As writing, it's puerile. As art, it shines.

By 8.20.04

Nozone IX: Empire
Edited by Nicholas Blechman
(Princeton Architectural Press, 168 pages, $19.95)

Quick: Can you link Kevin Bacon to Osama bin Laden? The artist Jennifer Daniel pulls it off on page 110 of Empire, the book-length ninth issue of Nozone, an irregular journal of politically themed comics. Daniel's six-degree chain includes both Eddie Albert and George W. Bush. I'm not entirely sure what it's supposed to prove, if anything, but it's funny, and eerily evocative too.

"Empire," the volume's foreword declares, "doesn't refer to any one thing, but to a vast matrix of forces and counterforces"; it has no center, is linked to virtually everything, and "has become an aesthetic, a conditioning, a psychology, a lifestyle." Put that way, it sounds sort of vague and pseudo-intellectual. Wrap it in a Kevin Bacon joke, though, and all those "forces and counterforces" suddenly seem to take form.

The foreword has some additional handicaps that make it hard to take it seriously. In the first paragraph, it confuses the Holy Roman Empire with the Roman Empire, which is a bit like confusing Prince Edward Island with Prince. Then it suggests that wearing a sweatshirt can contribute to "labor abuse in North Korea," which sounds like it's supposed to be a critique of globalization, except that the country it invokes is infamously isolated from the global economy. (Nozone itself was printed and bound in Hong Kong.)

You get the impression that the writer wants to say something about war, imperialism, and global trade, but has only a few ill-formed impressions to go on. So he fakes it, gives us a jumble of notions, and trusts us to sort it into some kind of sense. Yet the lesson of Empire is that what makes for bad writing can also make for good art.

LET ME BACK UP a bit. Editor/designer Nicholas Blechman has been producing Nozone off and on since 1990. Past issues have tackled such themes as Work, Poverty, and Crime. Its aesthetic owes a lot to the zines of the '80s and '90s, the milieu that gave us such publications as Popular Reality, Temp Slave, and the experimental comics showcase RAW. Its contributors' politics range from liberal to anarchist, but they have always been squarely on the left. Originally self-published, Nozone now appears under the imprint of the Princeton Architectural Press -- another signal that this is a collection where aesthetic power will be valued more highly than cohesive political thought.

And so we have a host of funny, clever contributions with sometimes ambiguous themes.
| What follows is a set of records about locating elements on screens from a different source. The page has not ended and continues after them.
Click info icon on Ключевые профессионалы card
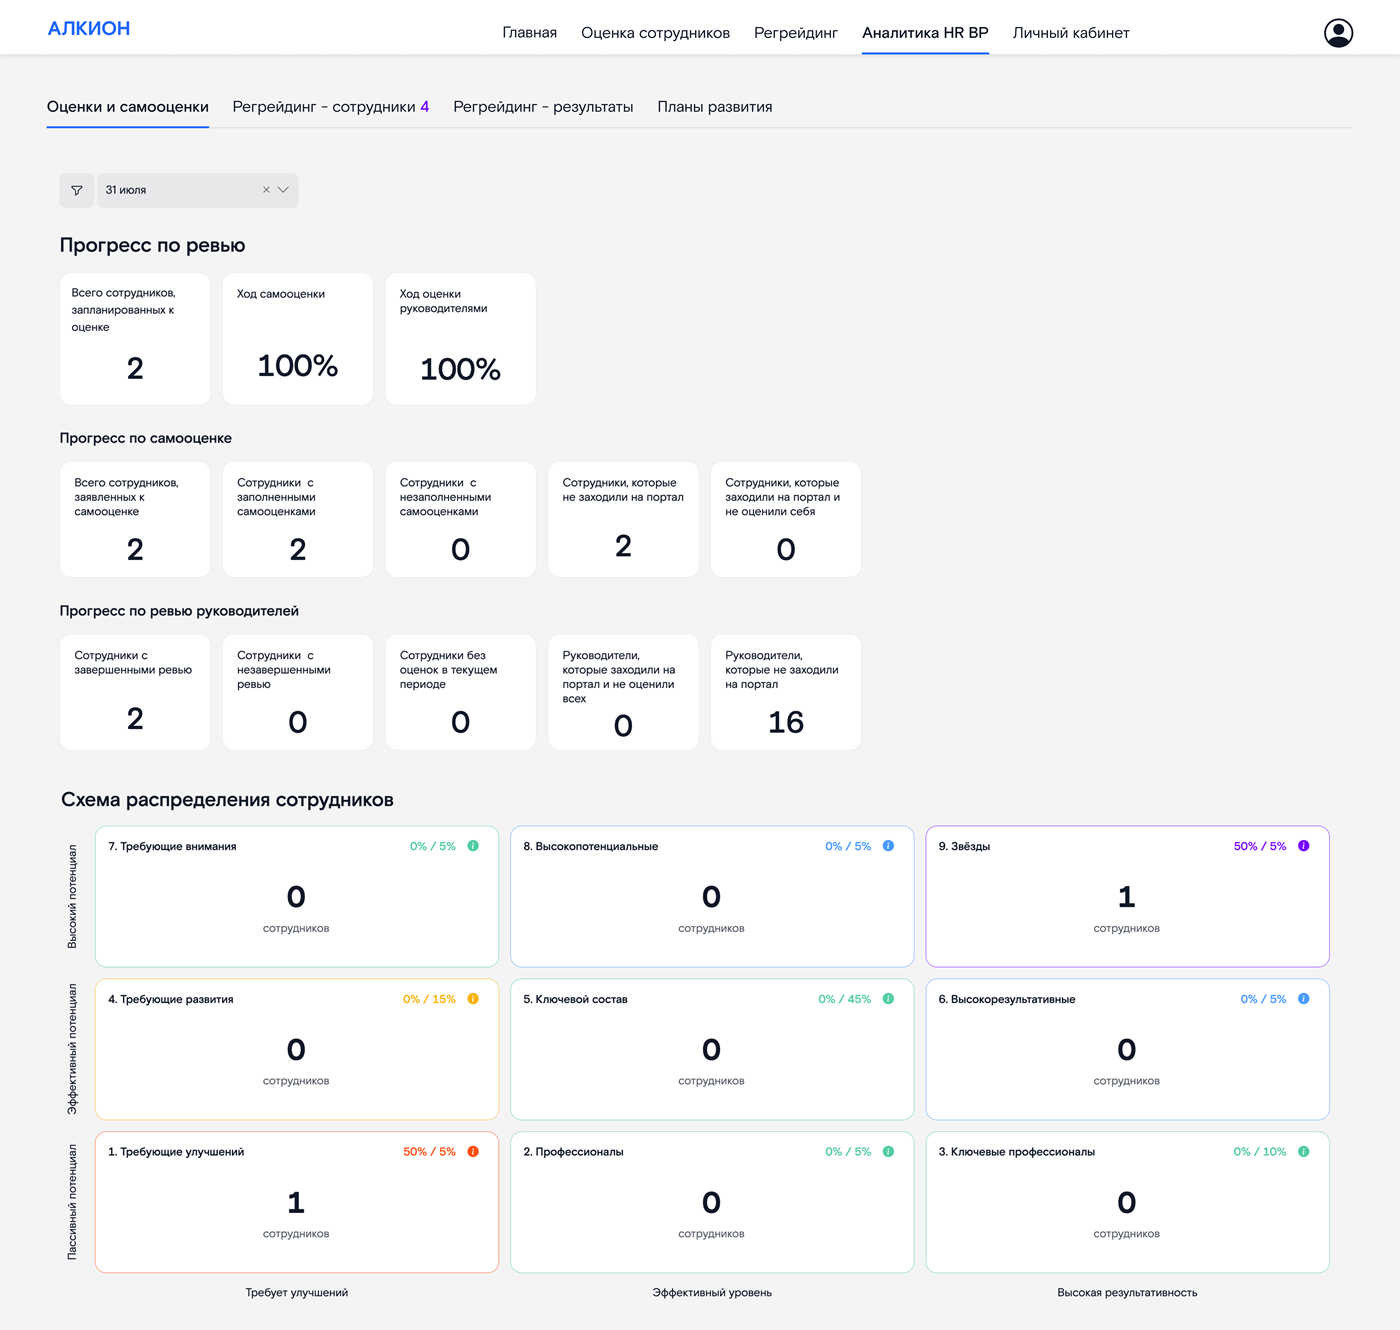This screenshot has height=1330, width=1400. point(1303,1152)
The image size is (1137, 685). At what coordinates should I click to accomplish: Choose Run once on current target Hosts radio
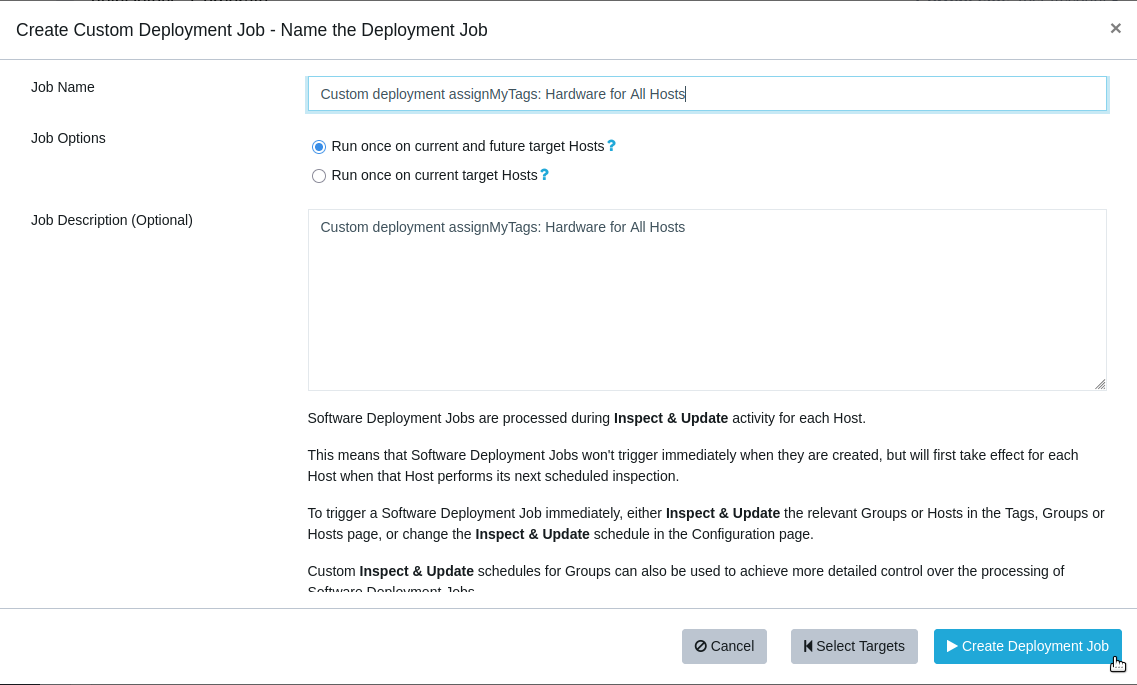coord(319,176)
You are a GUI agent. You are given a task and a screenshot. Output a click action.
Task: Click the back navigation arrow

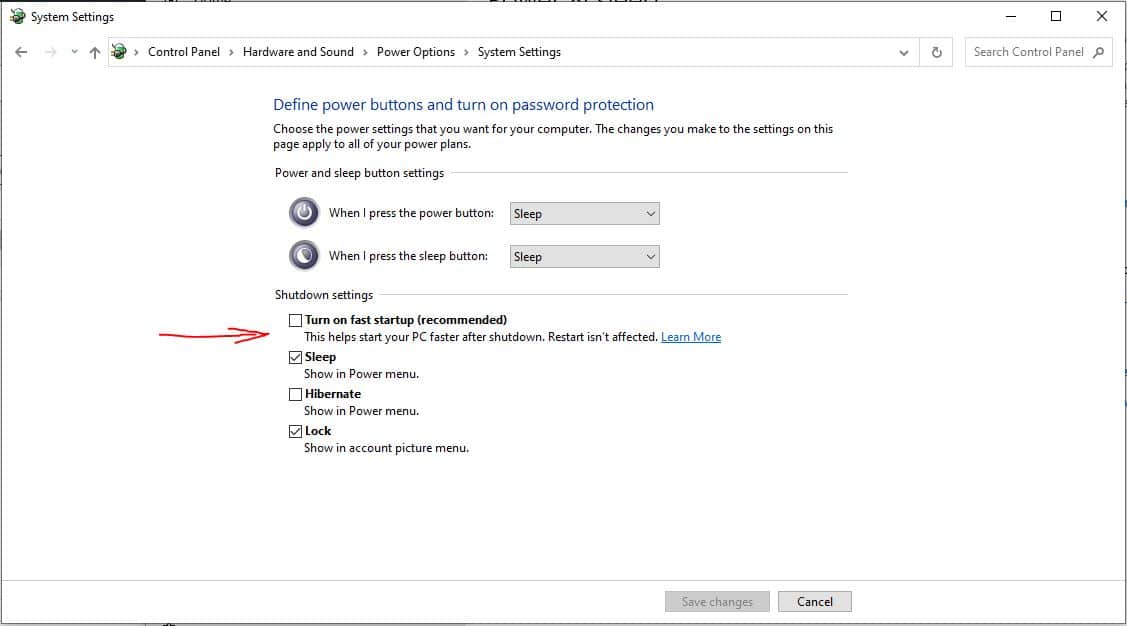click(21, 53)
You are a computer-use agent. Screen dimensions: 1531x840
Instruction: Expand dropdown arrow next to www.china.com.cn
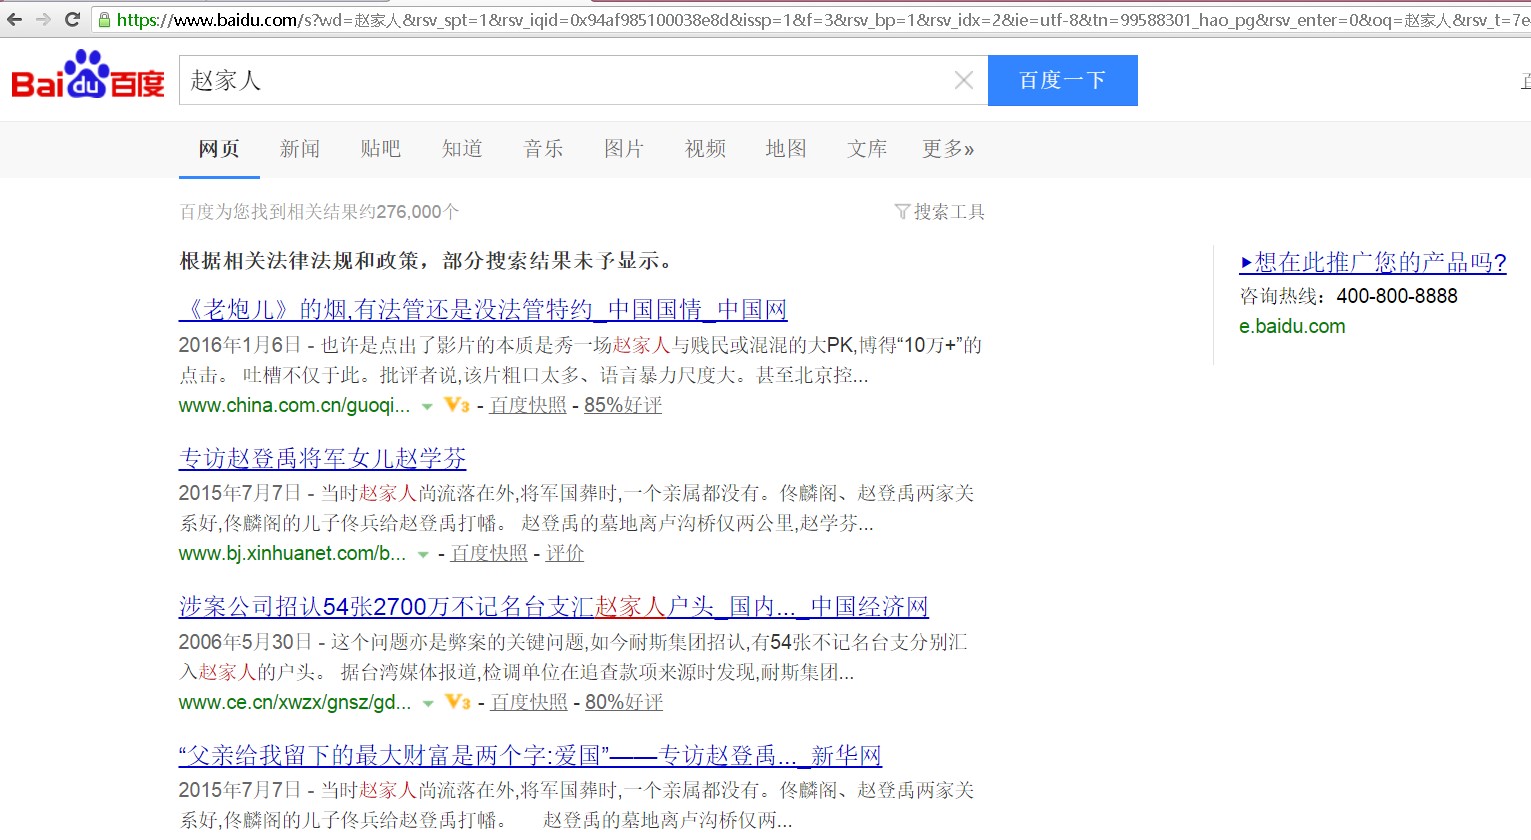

There is "I Am Not an Imperialist," Stefan Sagmeister's photoessay in comic-book form, in which a liberal New Yorker explains why the U.S. is not an empire while standing in front of a dozen businesses and offices with the word "empire" in their names. There is "The Mystery of St. Helena," Henning Wagenbreth's satiric tale in which Napoleon's corpse rules a subterranean dystopia. There is "States of the Union," Christoph Niemann's inventive series of maps of the United States, each colored to suggest a different form: a flag, an airplane, a skull, a heart, Dick Cheney. And there is Daniel's aforementioned "Kevin Bacon Linked to Osama bin Laden." All are extremely political, but few have a message that's easily pinned down.

Not every comic in this collection is as good as those. Ward Sutton's "Empire American Style," for example, reads like a parody of a leftist Usenet rant. ("In America," his narrator explains, "we've now merged government, church, business, and media into one big, streamlined conglomerate!") But with only a few exceptions, Empire's art outshines Empire's essays. The collection's contributors are generally better at evoking the state of the world than discussing it coherently.

To some extent that reflects the topic: Globalization, international relations, and "empire" are difficult topics in themselves, harder still if you try to weave them all together. To some extent it reflects the state of the left, which is better at discovering social problems than solving them. But mostly it reflects the nature of the medium. This is an anthology about the hazy yet overwhelming fear many people have for the new world emerging around them. It's hard to sum up such an enormous topic in a short essay -- especially if you don't know the difference between North and South Korea. But to evoke those feelings requires a talent of a different sort, one that Nozone's artists have in spades.